I am too woefully ignorant to speak about the question “why war?” and this ‘mental health and wellness’ column lacks the framework for introducing any kind of nuanced position I might hold. However, that being well and true, it feels completely self-indulgent to write about anything other than the terror of our times. So, with that in mind, a question that has consumed me – and I will attempt to elaborate upon it here: what is aggression?
To reemphasise, while I cannot speak directly about war, the tragedies it has brought with it, or anything at all about ‘what side’ someone might or should be on, a brief introduction into Lacan’s ideas about aggression might offer something for how we position ourselves within these troubling times. In particular, he provides a distinction between aggression and aggressivity, which might aid us in thinking about our current ideological divisions, which are slowly turning into steel walls.
For Lacan, aggression relates to violent acts, whereas aggressivity is a fundamental link that underlies each of our relationships with ourselves, others and the world. In a sense, Lacan elaborates upon Freud’s concept of ambivalence, which argues that we love and hate in equal(ish) measures.

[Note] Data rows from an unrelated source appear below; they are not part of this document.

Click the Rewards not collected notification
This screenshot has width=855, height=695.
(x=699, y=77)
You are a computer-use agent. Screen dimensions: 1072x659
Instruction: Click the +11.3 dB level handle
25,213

For instance, for Freud, if you love someone, the narcissistic part of you wants them to exist entirely for you. That person obviously cannot do that, so a part of you ‘hates’ them for it. Hence, for Lacan, aggressivity is as present in loving acts as in violent ones.
This aggressivity is a residue of how our ego enters into a dual relationship with its specular image. Specifically, for Lacanian psychoanalysts, the ego is formed when the infant sees its reflection in the mirror and identifies, in that image, a sense of wholeness and completion which stands in direct contrast to their helpless incoordination (i.e. it is only in the image that the child can see that this arm is his, etc.). This juxtaposition is experienced as an aggressive tension between the image and the body, since the wholeness of the image is perceived as threatening the body with disintegration and fragmentation.
From that tension, we will develop ego-to-ego relationships with other people built on the same turbulent terrain. For instance, have you ever felt that other people just seem so whole? Whereas you are a lacking and fragmented ‘imposter’ of a person? I would bet most of us feel that quite often. It perhaps goes without saying that social media fuels this tension; the image is one of wholeness that can only work to reinforce that aggressivity and strengthen divisions between us.
The only times we might manage to ‘escape’ this position is when we are wholly and completely identified with a group or a goal, or, in other words, an ideology. However, such positioning will, like with our own self-image, inevitably create deeper and stronger divisions: if you cannot see the world as I do, then the threat of disintegration returns and – like any creature who feels a threat fast approaching – my defences will kick in.
However, and I want to make this very clear: while it is more important than ever before to speak out and to fight for what we know is right, what feels so overwhelming to me is that everyone in the world right now seemingly thinks they are ‘on the right side’. This certainty of our own side of the fence feeds the growing and intensified divisions among us, while in the meantime people are dying. Thus, I cannot offer any kind of solution, but I suppose a sense of awareness of the natural underlying processes feeding this widespread aggressivity is important. In other words, it is perhaps useful to think about how our difficulty in seeing another’s perspective is the product of an ego-to-ego dynamic, and we should question whether such a dynamic is actually conducive to solving any of the present suffering.